Associate Teaching Professor, Global Health Practice

Marie  Donahue

920 Flanner Hall
University of Notre Dame
Notre Dame, IN 46556

(574) 631-5526
mdonahu3@nd.edu

Marie Donahue

Associate Teaching Professor, Global Health Practice

Expertise

Child health; infectious diseases; social determinants of health; health systems strengthening

At the Keough School

Marie Donahue is a concurrent associate teaching professor of global health and a faculty fellow of the Keough School’s Pulte Institute for Global Development.

Courses

Biography

Marie Donahue is an associate teaching professor in the Eck Institute of Global Health and has been a global health practitioner in nine African countries and Haiti. This work has included partnering with the Haitian Ministry of Health as director of the Notre Dame Haiti Program, focusing on lymphatic filariasis; developing programs to prevent mother-to-child transmission of HIV and for pediatric HIV care at Columbia University’s Mailman School of Public Health and several other programs funded by the US President’s Emergency Plan for AIDS Relief (PEPFAR); health systems strengthening in Rwanda for the Clinton Health Access Initiative; and providing care as an Ebola Response clinician for Partners in Health in Sierra Leone.

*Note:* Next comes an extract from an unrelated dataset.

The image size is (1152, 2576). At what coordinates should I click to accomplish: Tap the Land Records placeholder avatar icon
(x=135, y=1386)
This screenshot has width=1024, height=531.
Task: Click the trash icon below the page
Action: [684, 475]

As a pediatric nurse and nurse practitioner she cared for children and families at Children’s Hospital of Philadelphia (infant-toddler medicine), Memorial Sloan-Kettering Cancer Center (pediatric oncology), Children’s Hospital in Boston (pediatric surgery), South Boston Community Health Center (pediatric primary care), and New York Presbyterian Medical Center and the Harlem Hospital Center (maternal and pediatric HIV). While at New York Presbyterian Medical Center, she also served as the Research Coordinator for the NIH-sponsored, Pediatric AIDS Clinical Trials Groups, which pioneered evaluating treatments for children with HIV and developing therapies for the elimination of mother-to-child transmission of HIV.

Donahue earned a bachelor of science in nursing from Catholic University of America in Washington, DC, a master of science in pediatric primary care from Columbia University in New York, and a master of public health from the Harvard School of Public Health in Boston.